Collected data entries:
○ ○ ○ ○

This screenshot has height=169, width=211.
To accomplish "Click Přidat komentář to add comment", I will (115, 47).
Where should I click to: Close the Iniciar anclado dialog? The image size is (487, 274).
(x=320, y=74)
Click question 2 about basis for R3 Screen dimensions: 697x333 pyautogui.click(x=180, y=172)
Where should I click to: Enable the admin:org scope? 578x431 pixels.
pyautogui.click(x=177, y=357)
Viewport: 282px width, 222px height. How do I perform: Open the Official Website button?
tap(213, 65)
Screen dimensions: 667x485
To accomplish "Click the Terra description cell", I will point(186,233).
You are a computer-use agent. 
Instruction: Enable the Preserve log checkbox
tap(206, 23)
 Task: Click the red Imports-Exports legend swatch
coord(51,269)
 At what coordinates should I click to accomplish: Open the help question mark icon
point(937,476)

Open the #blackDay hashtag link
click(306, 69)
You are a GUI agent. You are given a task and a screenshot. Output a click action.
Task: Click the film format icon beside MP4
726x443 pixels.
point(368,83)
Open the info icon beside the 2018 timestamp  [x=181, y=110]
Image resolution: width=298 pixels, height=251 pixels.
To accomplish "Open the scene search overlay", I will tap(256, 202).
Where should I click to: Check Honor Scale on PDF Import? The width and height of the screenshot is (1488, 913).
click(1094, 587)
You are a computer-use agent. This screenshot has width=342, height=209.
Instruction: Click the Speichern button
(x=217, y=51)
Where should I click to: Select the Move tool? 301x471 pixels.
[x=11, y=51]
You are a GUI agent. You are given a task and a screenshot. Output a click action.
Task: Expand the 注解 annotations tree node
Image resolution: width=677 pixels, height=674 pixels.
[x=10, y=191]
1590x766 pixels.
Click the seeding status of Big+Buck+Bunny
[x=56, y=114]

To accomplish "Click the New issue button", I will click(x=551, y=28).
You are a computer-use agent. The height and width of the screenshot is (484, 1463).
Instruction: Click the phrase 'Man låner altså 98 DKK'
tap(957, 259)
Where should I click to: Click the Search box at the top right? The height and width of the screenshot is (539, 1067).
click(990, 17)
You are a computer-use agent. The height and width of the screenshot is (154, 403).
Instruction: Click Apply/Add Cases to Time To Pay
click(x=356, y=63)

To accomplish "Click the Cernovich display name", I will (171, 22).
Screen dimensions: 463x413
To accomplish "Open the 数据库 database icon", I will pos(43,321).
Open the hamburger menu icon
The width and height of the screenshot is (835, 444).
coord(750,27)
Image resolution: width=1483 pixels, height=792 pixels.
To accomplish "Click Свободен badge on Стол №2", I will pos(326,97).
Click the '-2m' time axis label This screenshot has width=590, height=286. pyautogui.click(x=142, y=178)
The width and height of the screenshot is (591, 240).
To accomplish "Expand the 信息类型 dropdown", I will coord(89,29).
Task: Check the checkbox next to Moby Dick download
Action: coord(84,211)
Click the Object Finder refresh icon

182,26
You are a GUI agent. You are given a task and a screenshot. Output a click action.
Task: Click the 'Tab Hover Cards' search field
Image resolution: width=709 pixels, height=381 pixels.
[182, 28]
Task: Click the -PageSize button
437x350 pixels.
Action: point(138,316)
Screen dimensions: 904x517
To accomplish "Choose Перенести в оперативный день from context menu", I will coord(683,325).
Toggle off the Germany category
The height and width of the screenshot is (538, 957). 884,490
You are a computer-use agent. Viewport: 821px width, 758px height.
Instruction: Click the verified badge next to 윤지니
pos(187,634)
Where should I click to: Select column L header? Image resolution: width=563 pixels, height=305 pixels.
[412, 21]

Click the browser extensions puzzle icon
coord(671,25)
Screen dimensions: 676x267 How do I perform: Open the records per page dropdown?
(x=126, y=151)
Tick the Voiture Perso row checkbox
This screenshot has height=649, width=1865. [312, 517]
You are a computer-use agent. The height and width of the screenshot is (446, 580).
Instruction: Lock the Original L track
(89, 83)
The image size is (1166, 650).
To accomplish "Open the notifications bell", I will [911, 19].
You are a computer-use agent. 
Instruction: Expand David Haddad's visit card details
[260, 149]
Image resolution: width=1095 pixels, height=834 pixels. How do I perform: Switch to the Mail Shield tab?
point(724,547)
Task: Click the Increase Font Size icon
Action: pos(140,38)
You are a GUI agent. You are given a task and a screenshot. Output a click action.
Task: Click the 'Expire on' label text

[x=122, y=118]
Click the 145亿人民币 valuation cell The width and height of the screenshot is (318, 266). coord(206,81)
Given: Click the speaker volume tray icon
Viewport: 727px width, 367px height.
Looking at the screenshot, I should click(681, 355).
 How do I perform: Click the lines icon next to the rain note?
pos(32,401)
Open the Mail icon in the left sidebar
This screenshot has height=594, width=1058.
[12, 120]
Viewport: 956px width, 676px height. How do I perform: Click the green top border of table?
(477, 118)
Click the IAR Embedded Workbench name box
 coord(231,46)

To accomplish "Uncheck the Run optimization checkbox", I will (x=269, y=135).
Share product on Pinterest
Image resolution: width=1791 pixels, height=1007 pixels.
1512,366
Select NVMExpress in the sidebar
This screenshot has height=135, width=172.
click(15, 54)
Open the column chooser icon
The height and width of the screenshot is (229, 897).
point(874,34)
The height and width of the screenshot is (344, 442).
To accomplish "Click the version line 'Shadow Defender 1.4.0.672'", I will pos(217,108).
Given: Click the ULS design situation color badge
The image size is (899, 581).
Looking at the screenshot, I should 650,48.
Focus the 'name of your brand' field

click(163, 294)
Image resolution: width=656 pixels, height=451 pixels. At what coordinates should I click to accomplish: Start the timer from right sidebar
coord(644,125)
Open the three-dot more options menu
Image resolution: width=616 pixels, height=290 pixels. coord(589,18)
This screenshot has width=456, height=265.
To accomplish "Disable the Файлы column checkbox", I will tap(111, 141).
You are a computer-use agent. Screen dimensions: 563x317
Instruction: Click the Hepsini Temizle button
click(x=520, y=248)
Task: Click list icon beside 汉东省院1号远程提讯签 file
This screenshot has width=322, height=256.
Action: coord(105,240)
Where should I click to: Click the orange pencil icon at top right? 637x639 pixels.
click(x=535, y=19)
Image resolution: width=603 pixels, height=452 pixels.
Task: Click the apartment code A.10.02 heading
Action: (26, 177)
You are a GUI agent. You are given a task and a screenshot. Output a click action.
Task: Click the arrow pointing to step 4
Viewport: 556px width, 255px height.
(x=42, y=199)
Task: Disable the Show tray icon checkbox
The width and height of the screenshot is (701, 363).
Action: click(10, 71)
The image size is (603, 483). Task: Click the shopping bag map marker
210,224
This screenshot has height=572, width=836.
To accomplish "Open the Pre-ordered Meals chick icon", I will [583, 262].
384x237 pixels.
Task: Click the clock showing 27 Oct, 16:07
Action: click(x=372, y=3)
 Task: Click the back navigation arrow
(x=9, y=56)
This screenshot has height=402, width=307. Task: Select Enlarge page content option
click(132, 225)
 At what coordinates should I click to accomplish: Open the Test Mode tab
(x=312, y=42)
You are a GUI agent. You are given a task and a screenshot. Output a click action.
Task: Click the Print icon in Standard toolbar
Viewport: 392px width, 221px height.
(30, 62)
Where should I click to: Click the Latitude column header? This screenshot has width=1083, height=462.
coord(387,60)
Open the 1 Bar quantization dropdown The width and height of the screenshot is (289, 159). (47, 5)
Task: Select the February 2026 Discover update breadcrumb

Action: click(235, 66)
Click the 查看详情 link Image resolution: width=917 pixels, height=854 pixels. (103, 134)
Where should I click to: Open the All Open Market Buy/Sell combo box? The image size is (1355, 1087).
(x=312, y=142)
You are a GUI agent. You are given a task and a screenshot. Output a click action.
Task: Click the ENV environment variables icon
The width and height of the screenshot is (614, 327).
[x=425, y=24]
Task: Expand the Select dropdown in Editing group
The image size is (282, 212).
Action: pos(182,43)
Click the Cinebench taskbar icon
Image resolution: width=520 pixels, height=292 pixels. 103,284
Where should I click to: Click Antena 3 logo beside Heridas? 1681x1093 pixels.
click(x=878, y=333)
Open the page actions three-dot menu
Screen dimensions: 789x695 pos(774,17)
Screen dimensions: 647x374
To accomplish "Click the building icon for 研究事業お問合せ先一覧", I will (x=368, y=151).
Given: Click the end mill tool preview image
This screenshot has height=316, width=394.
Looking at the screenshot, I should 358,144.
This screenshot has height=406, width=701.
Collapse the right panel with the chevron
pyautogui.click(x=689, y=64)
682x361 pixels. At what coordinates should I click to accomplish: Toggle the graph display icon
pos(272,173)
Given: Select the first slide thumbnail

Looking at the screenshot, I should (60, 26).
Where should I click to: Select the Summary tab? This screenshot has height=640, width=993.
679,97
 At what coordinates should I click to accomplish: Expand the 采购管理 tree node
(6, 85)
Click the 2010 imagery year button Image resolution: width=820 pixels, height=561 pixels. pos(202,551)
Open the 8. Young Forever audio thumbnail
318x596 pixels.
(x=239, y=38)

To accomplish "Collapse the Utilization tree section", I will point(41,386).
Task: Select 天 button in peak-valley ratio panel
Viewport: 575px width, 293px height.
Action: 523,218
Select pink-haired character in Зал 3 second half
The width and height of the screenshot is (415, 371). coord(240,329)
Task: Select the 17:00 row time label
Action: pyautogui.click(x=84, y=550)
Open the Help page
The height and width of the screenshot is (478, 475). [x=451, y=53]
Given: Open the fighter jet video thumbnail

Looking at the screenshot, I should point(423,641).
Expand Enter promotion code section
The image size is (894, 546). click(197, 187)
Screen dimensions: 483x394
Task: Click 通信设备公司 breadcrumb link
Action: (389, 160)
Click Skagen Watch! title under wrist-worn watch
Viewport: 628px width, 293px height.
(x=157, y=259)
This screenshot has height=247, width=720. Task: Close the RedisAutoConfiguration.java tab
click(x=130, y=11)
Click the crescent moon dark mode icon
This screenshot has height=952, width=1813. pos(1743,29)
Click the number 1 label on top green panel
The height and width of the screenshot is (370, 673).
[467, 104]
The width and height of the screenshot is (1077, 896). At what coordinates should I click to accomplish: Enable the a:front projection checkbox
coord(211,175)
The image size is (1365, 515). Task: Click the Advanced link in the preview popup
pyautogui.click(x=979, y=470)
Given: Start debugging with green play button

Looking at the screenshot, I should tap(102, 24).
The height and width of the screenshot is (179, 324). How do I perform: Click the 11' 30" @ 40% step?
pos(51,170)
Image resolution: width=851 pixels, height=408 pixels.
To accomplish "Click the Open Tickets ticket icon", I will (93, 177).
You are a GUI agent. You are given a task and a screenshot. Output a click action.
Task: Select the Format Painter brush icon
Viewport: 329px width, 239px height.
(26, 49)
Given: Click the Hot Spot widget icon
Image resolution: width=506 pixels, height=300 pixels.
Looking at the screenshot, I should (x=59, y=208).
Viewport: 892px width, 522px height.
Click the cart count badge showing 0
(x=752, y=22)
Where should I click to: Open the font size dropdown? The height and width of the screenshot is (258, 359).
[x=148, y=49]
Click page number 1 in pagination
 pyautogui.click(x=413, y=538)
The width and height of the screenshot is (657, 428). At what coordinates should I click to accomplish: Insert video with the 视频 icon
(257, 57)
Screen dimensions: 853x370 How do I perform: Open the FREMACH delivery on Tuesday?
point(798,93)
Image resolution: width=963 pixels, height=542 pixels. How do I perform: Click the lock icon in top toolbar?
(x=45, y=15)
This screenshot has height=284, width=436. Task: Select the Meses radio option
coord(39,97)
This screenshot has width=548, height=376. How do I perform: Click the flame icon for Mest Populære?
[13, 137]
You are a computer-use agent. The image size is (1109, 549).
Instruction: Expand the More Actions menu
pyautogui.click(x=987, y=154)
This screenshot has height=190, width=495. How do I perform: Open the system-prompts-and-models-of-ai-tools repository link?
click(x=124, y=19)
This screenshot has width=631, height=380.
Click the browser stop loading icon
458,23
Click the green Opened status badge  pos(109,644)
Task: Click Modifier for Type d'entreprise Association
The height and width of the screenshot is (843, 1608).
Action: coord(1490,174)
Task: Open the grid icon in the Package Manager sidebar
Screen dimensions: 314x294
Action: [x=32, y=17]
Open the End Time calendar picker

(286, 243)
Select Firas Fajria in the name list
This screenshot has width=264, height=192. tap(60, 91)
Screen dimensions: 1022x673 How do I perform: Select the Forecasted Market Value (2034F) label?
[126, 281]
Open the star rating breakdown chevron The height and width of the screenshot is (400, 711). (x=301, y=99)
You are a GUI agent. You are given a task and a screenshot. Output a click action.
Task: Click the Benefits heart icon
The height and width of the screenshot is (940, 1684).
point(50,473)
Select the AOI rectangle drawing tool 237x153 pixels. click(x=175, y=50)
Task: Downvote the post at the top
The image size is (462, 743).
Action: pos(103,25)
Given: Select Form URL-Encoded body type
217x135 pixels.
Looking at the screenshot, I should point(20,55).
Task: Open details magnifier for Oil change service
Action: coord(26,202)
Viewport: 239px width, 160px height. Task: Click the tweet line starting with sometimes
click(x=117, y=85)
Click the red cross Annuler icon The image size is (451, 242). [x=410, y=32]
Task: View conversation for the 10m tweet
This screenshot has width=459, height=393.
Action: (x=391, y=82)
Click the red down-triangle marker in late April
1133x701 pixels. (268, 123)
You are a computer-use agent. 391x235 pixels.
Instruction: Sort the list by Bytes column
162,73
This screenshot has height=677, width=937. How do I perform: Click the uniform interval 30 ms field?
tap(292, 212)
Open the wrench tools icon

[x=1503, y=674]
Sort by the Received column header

○ ○ ○ ○

_Prompt_: Only the lines containing the string "Disable" are needed; pull them out of the records.

_Response to this exercise_:
To accomplish "Disable the Файлы column checkbox", I will tap(111, 141).
Task: Disable the Show tray icon checkbox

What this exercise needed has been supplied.